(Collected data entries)
--
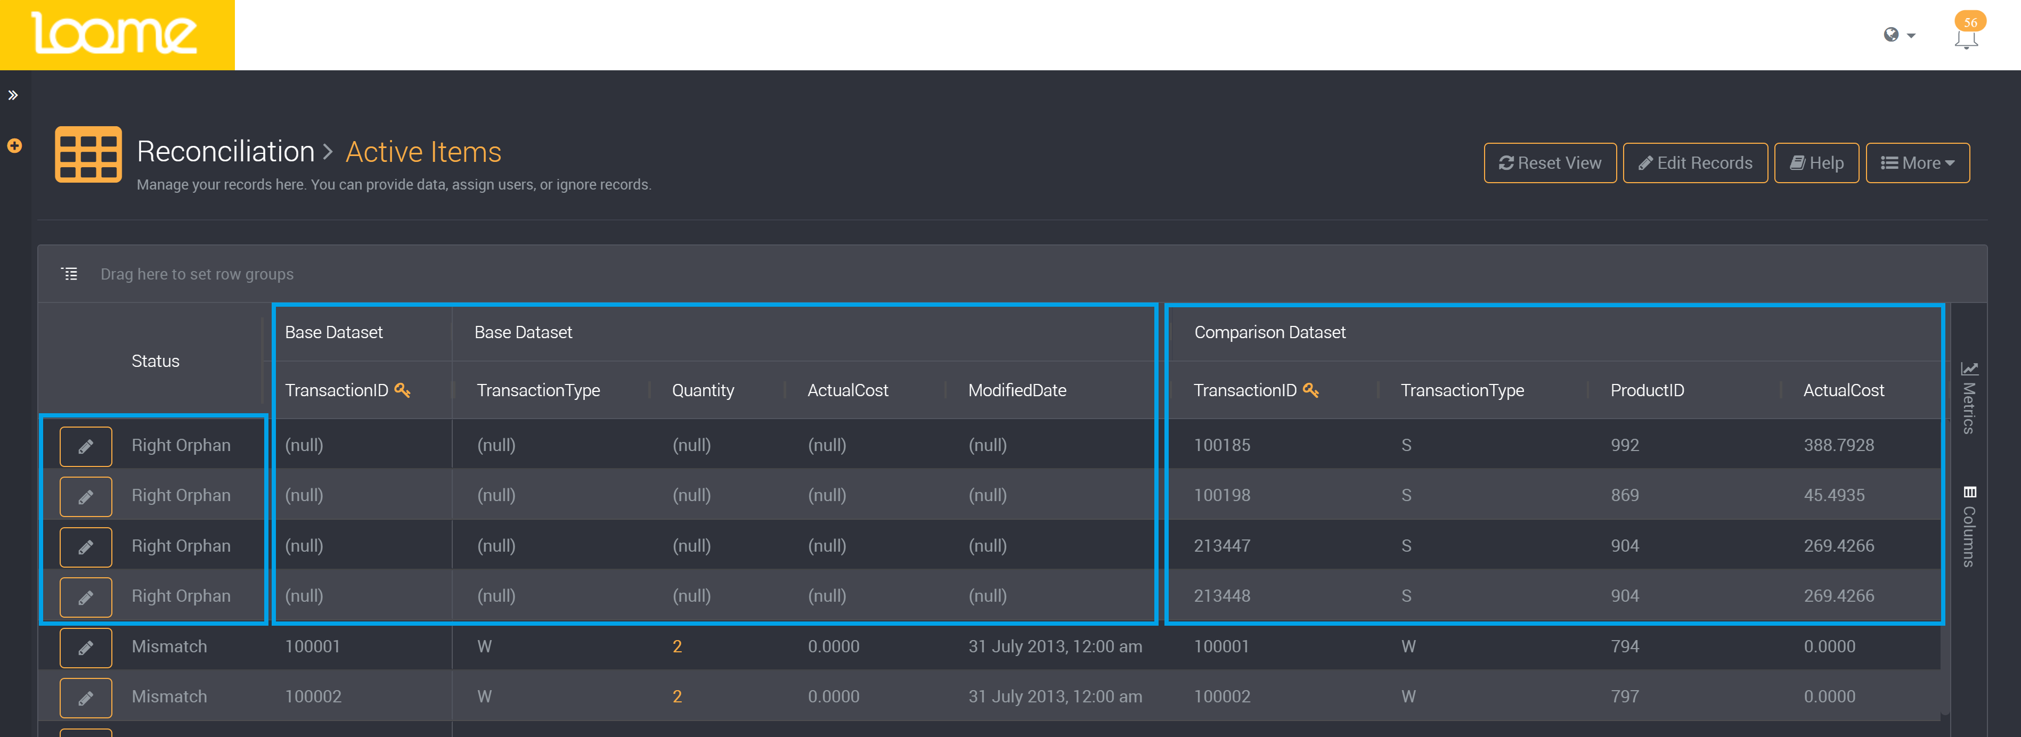This screenshot has width=2021, height=737.
Task: Edit first Right Orphan row pencil icon
Action: click(x=86, y=446)
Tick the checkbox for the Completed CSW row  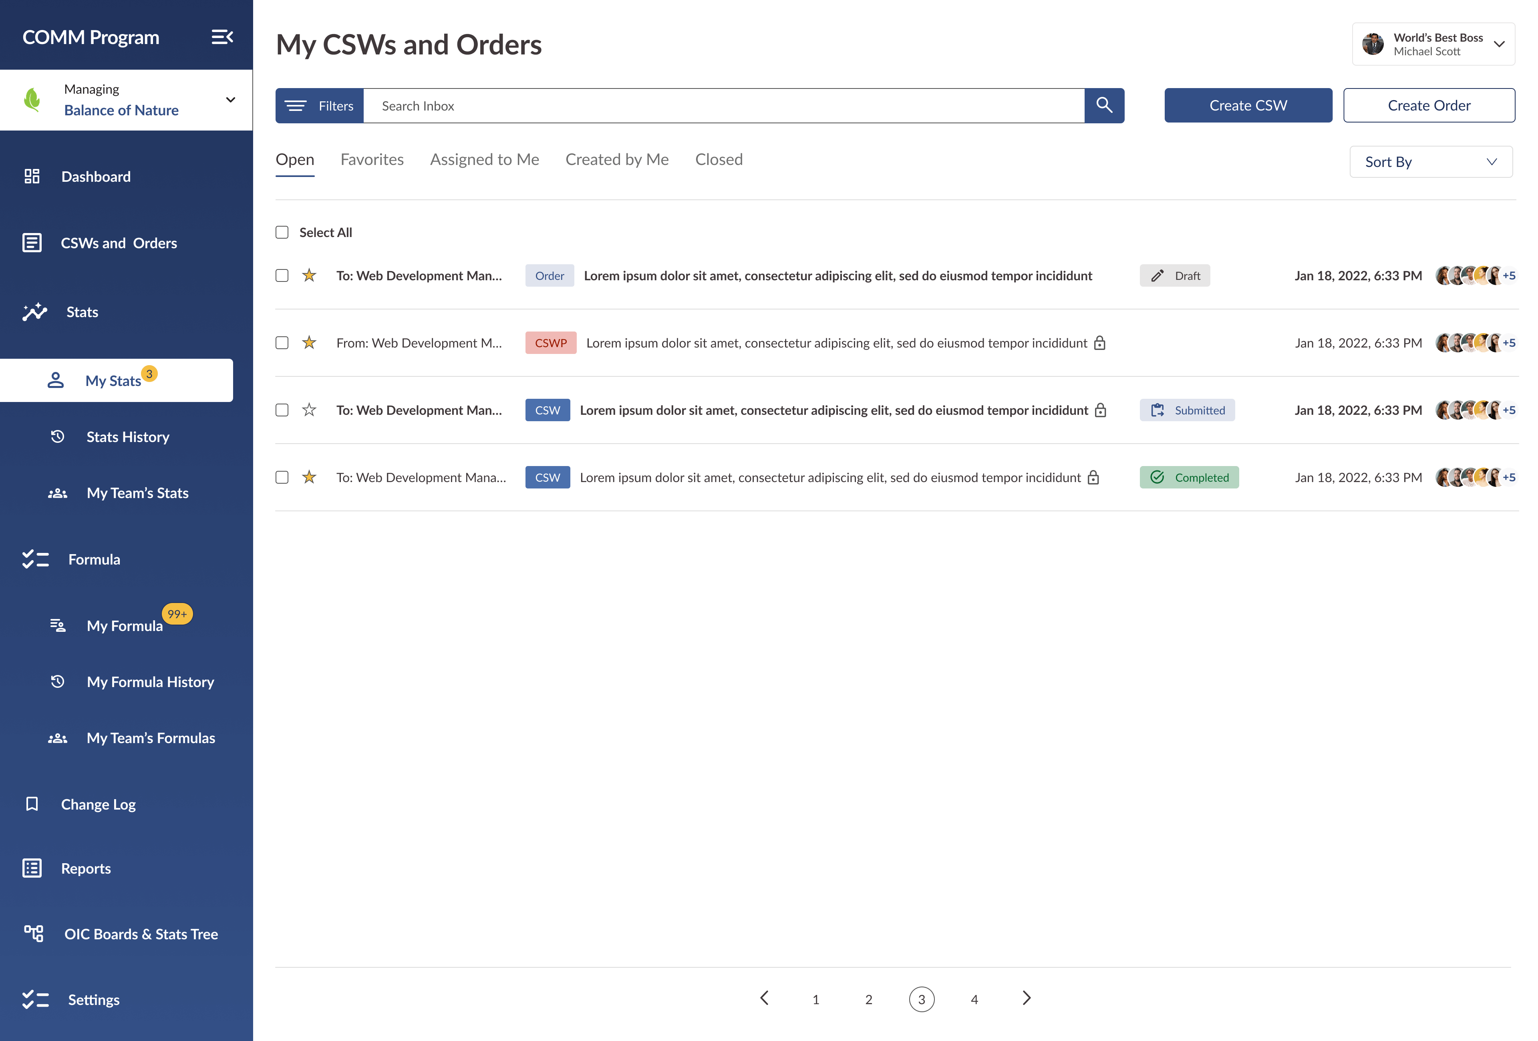click(282, 477)
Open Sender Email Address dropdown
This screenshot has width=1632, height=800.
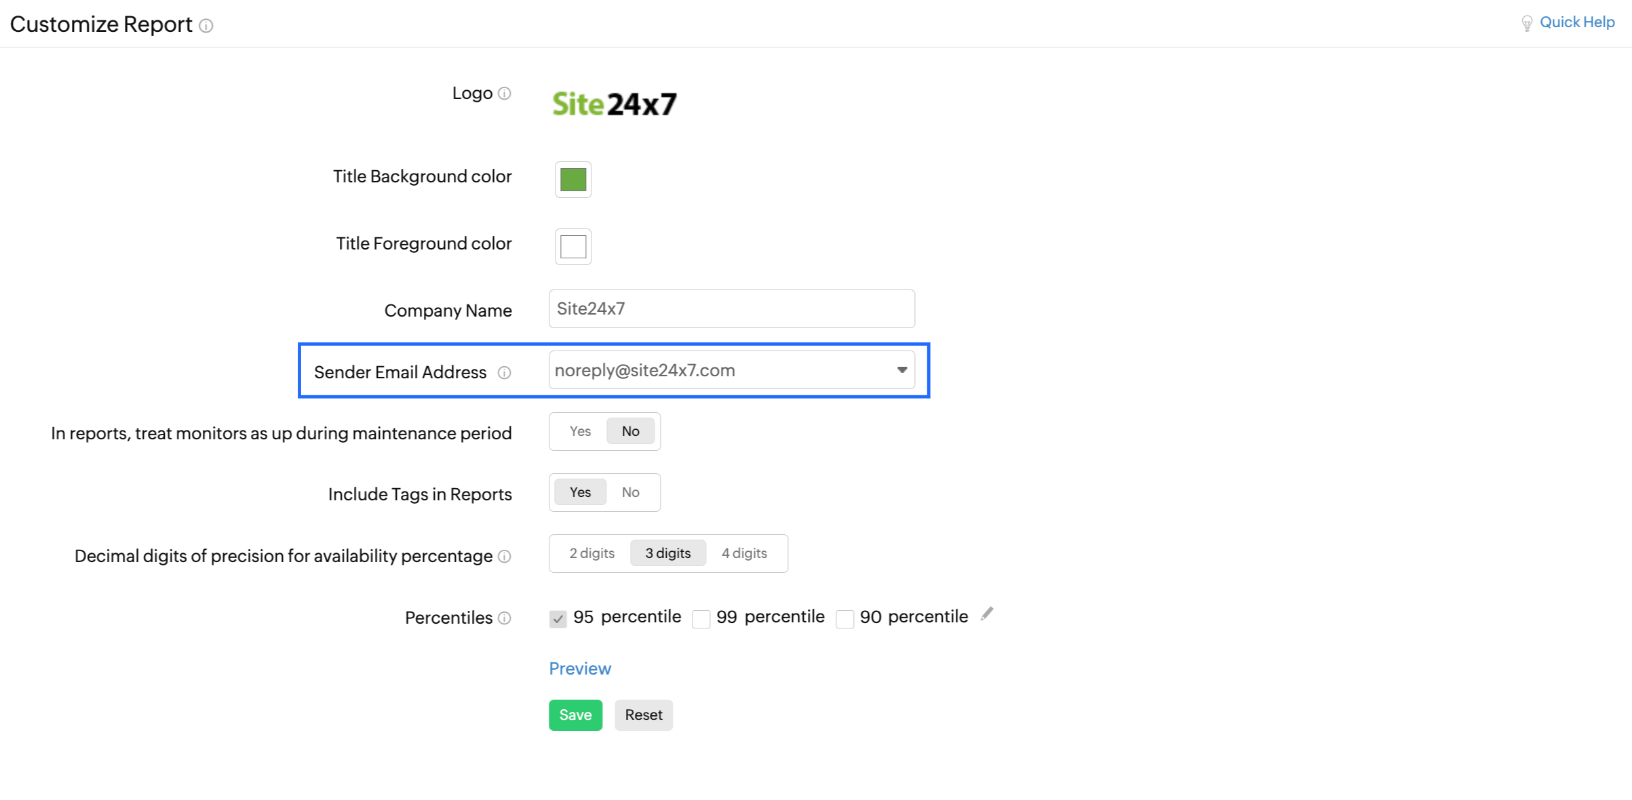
--
§ **EXERCISE DIRECTIONS**
Word for word, give again the lines from the line with "Open Sender Email Address dropdown" through the end of the records above, with both ends included and the pictures left out.

§ **ANSWER FOR THE TASK**
Open Sender Email Address dropdown
This screenshot has width=1632, height=800.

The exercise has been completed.